Yoon Ga-Eun is a little-known director in France. She is one of those directors who sometimes go unnoticed but who are able to create magnificent films by their originality. Using close-ups for the most part, she likes to show us details of life through the eyes of children. This subjective camera, this point of view specific to childhood, is still very locked in a frame, driven by a desire to show the limits. The very limited space in which the young main characters evolve, reveals to us in a very flagrant way the helplessness felt at this time of our life. We are not masters of our actions. With their own eyes, they see without filter what adults no longer see.
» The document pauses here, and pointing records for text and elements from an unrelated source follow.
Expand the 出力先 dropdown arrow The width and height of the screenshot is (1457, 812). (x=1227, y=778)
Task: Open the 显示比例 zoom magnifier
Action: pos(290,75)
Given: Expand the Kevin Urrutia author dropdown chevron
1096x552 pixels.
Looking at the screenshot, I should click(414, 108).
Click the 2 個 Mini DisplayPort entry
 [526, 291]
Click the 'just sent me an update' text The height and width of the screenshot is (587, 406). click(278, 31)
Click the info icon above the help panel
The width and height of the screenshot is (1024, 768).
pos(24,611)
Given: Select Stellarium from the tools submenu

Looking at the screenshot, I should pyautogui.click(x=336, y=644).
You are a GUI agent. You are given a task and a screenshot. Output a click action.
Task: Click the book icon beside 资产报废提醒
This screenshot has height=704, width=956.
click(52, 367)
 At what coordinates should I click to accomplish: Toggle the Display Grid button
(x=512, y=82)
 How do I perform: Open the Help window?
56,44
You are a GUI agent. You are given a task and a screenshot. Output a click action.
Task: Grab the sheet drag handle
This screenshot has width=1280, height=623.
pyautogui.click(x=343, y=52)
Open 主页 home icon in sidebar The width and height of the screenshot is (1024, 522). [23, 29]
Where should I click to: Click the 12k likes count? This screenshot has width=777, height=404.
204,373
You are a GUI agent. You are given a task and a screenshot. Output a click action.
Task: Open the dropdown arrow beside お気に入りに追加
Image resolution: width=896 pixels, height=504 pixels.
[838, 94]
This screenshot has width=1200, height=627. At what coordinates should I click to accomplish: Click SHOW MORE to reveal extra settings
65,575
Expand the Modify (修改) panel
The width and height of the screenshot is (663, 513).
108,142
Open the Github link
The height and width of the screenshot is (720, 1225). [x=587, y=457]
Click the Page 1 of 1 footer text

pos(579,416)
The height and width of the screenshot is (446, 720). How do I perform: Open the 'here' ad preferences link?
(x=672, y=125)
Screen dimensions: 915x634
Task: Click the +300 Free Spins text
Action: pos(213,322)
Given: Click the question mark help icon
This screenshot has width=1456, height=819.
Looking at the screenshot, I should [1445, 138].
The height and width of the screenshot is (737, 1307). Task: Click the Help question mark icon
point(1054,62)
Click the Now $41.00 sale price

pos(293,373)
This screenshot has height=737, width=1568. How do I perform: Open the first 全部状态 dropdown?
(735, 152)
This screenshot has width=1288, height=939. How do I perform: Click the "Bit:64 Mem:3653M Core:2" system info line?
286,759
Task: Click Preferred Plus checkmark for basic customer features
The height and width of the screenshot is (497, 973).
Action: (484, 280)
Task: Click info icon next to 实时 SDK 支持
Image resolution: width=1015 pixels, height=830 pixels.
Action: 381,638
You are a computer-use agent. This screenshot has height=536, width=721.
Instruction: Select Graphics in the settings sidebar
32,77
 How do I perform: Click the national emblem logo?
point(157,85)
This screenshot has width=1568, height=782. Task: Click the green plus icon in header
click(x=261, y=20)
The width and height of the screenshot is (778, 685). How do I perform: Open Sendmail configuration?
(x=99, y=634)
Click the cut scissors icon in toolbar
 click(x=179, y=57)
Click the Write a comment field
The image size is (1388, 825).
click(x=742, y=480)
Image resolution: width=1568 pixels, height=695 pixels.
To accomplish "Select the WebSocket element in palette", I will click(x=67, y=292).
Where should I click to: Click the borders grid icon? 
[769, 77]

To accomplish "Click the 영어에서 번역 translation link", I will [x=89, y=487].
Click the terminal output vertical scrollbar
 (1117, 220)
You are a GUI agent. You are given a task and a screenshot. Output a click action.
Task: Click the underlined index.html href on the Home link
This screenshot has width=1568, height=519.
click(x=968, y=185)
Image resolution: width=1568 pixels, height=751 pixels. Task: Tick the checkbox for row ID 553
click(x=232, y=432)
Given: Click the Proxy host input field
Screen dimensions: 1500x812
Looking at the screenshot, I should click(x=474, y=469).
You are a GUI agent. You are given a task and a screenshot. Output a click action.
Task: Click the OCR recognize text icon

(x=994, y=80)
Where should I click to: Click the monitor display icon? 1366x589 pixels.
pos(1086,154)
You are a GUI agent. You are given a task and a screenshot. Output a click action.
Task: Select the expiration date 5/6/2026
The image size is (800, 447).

Yoon Ga-Eun tells us about the discovery, the unconfessed, incomprehensible feelings. Hope, utopia. The desire for a better world. A world that often does not go beyond the walls of the home or school. Here is the analysis through her two films and one of her short films, of a director like no other. At the 64th Berlin International Film Festival and following her award for her short film Sprout, director Yoon Ga-Eun told Limb Jae-un, a reporter for the Korea.net: "In 2010, I enrolled at Sogang University. My major was history and religious studies, but I joined a drama club when I was in first grade. I was involved in theatrical art for a long time. I joined the club because I was interested in cinema. I loved drama. After graduation, I taught at some private institutes for a short time, but soon returned to the theater. I was assistant director for two or three years for a play in which one of my final year students was a director. There were mechanics of the film that I could understand because I was doing theater. If I hadn't done anything in theatre, I wouldn't have understood the basic principles of cinema. I don't know what I would have done if I hadn't done dramas." (Source) This presentation of oneself directs us towards his perspective, towards the shaping of his films. Interview given in 2014, this answer materializes with these two films The world of us and The house of us.
Sprout
https://www.youtube.com/watch?v=hMm6AXFVTyM Director and Writer: Yoon Ga-Eun Release date: October 4, 2013 Duration: 20 minutes With Kim so An (Memories of the Sword, Train To Busan, The Battleship Island…)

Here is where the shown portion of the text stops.